The Wind River Indian Reservation section of the Wind Rivers has the finest golden trout fishing on the continent. Last I was up there (from the east side) they charged an daily access fees and required a reservation license for non-tribal members.

Ice-out in Wyoming golden trout high country is usually June 25th to July 5th.

Golden spawner. The blue sky over my shoulder is the Continental Divide:


----------



## billybob (Oct 27, 2008)

Wyogoob,

It seems that all the unique animals I am pursuing you have already hooked or shot. I'm going to have to buy you dinner some time for all of your feedback. Thanks again.


----------



## wyogoob (Sep 7, 2007)

billybob said:


> Wyogoob,
> 
> It seems that all the unique animals I am pursuing you have already hooked or shot. I'm going to have to buy you dinner some time for all of your feedback. Thanks again.


That would be nice.


----------



## BROWN BAGGER (Sep 13, 2007)

Is mirrior lake depleted of goldens? I have heard the Indian reservation on the south slope still has golden trout.


----------



## billybob (Oct 27, 2008)

That would be nice.[/quote]

You name the time and place, and we'll do it.


----------



## Nor-tah (Dec 16, 2007)

I have not targeted them myself but know people that have in the Uintas. They say it is not the best idea and that the winds are the way to go!! Listen to Wyo, he knows his stuff.


----------



## Pez Gallo (Dec 27, 2007)

Goldens have not been planted in Utah since 1978. Good luck finding a PURE strain golden un Utah. Even the people who have caught goldens in the last few years are more than likely catching a hybridized fish, but there are still goldens in Utah. 

You need to find the lakes they reside in and then fish the hell out of them. Goldens are notorious for being finicky at times and often bite better in the early morning.

I went on a pretty long hike this last summer to chase gold in a lake where I had very reliable info on. Fished the lake for two days straight without hooking or seeing a golden, but I know that they are in there. it just didn't happen for me on that trip.

And don't bother asking where that lake is. I ain't tellin'. I will give one hint. Often lakes that hold goldens will have inlet and outlet creeks.


----------



## rapalahunter (Oct 13, 2007)

I caught a golden trout on the middle provo.


----------



## wyogoob (Sep 7, 2007)

Pez Gallo said:


> ............................
> 
> You need to find the lakes they reside in and then fish the hell out of them. Goldens are notorious for being finicky at times and often bite better in the early morning.............................................................................
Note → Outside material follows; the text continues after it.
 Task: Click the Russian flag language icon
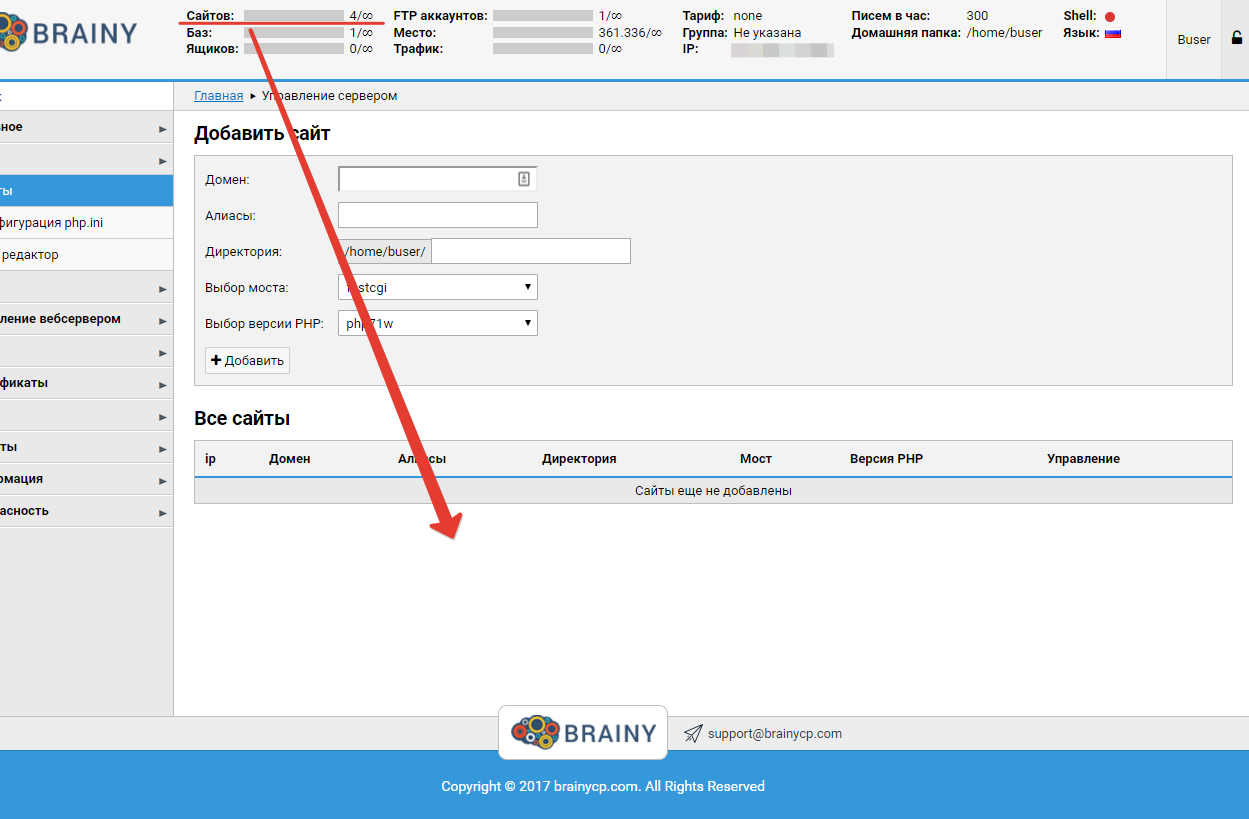(1112, 33)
How true that is! In the very early morning or during the dark side of sunset.

Numerous lakes in the Winds hold only Goldens, no other specie. They come from pure Kern River strain. Many of those lakes appear to be dead, devoid of any fish. But they are there, usually on the bottom. Lake Goldens are notoriously difficult to catch on a fly. Jigs and spoons work better. Meal worms work extremely well and are easy to transport while backpacking.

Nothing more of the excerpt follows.